During the trading session, the Nifty saw notable fluctuations, reaching an intraday high of 24,002.80 before dropping to a low of 23,484.75. Similarly, the Sensex rose to 76,220.02 but later fell to an intraday low of 74,589.11 as selling pressure intensified in the final hours.
Experts analyzing the Nifty’s technical outlook cautioned that a sustained drop below the 23,500 level could weaken the short-term structure, potentially pushing the index towards the 23,300–23,200 range if selling continues. They also noted that the 23,750–23,800 zone is likely to act as an immediate resistance area, with stronger resistance expected near the 24,000 mark.

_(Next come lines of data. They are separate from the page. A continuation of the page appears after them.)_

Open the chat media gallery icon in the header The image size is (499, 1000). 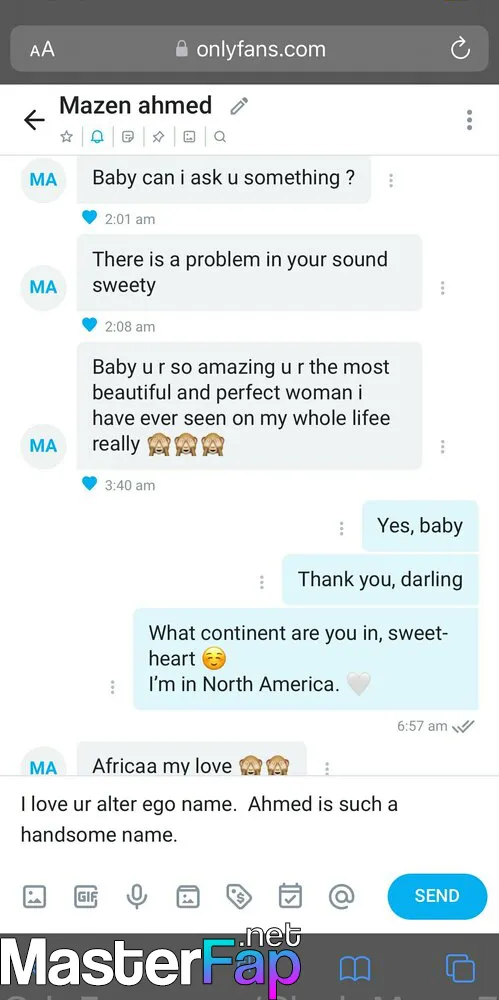tap(189, 136)
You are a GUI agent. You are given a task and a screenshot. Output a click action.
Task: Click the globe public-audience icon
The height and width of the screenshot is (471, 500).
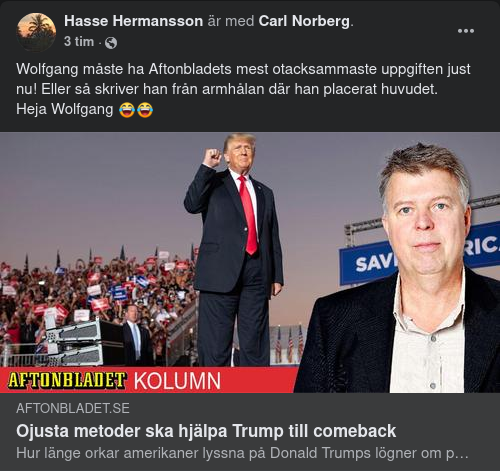pos(111,43)

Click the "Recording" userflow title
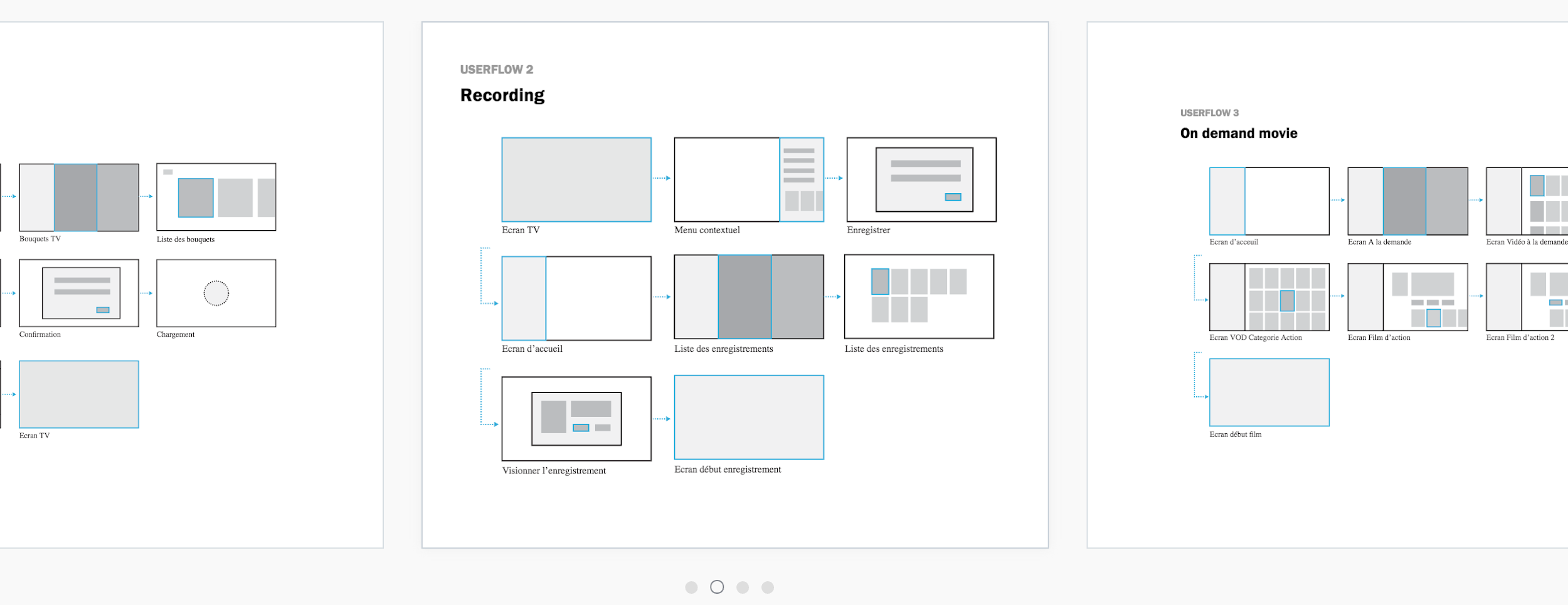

In the broader market, the Nifty MidCap 100 index declined by 1.33%, and the Nifty SmallCap index slipped by 0.85%. Heavyweight stocks like Reliance Industries and ITC contributed to the downward trend, with shares falling by over 2.18% and 1.71%, respectively, offsetting gains in the technology sector.
Despite the overall market decline, IT stocks showed resilience, with the Nifty IT index recording a gain of more than 0.60%. Market participants favored technology stocks due to a surge in US tech stocks and the weakening Indian rupee, which is expected to benefit export-oriented IT firms by improving their margins.
Analysts highlighted the fragile market sentiment near higher resistance levels, attributing the widespread selling pressure to concerns raised by the IMD’s monsoon forecast of 90% of the long period average (LPA).